#CuidaAQuienTeCuida
Quizá convenga, por un día, ampliar el campo de visión. Intentar observar más allá de México y del momento actual. Lo que sigue es un ejercicio esquemático pero útil para lo que deseo subrayar.
Se sabe, pero al parecer hay que repetirlo: no existe la izquierda sino las izquierdas. La brújula fundamental de todas es la búsqueda de la igualdad no solo jurídica sino material. Si ello no está en su programa no es izquierda. Pero sus corrientes se generan por la forma en que esa aspiración se articula con otra, la libertad. Igualdad y libertad son los dos grandes valores que puso en acto la modernidad. Y dado que no se conjugan de manera sencilla —sino tensionada— el perfil de las izquierdas ha sido diferente según como se relacionan esos dos valores esenciales. También por la idea que se tiene del Estado y de la gestión del mismo. De acuerdo a esas dos dimensiones hay una izquierda autoritaria y otra democrática.
La historia viene de lejos. Hubo —y hay— quienes a nombre de la igualdad suprimieron el ejercicio de todas las libertades (consideradas burguesas). En la Unión Soviética o en Cuba, fueron abolidas las libertades de organización, prensa, expresión, tránsito, manifestación, etc. Dado que supuestamente ya estaban en el poder los trabajadores, esas libertades solo podían ejercerse contra ellos, de tal suerte que suprimirlas era un requisito para una gestión efectiva.

## [DATOS DISPONIBLES]
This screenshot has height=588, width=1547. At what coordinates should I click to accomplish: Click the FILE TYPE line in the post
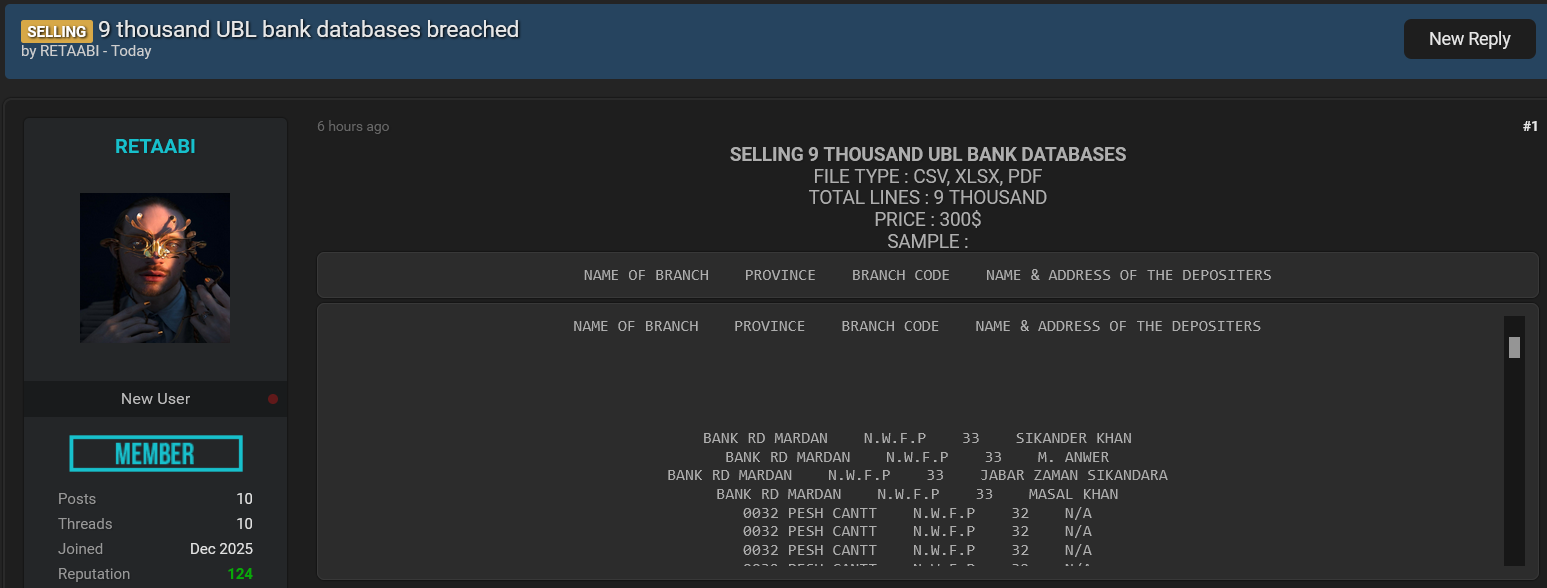point(927,177)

## [QUÉ HACER]
Enumera cada una de las libertades que, según el fragmento sobre las izquierdas, fueron abolidas en la Unión Soviética o en Cuba.

## [RESULTADO]
- Organización
- Prensa
- Expresión
- Tránsito
- Manifestación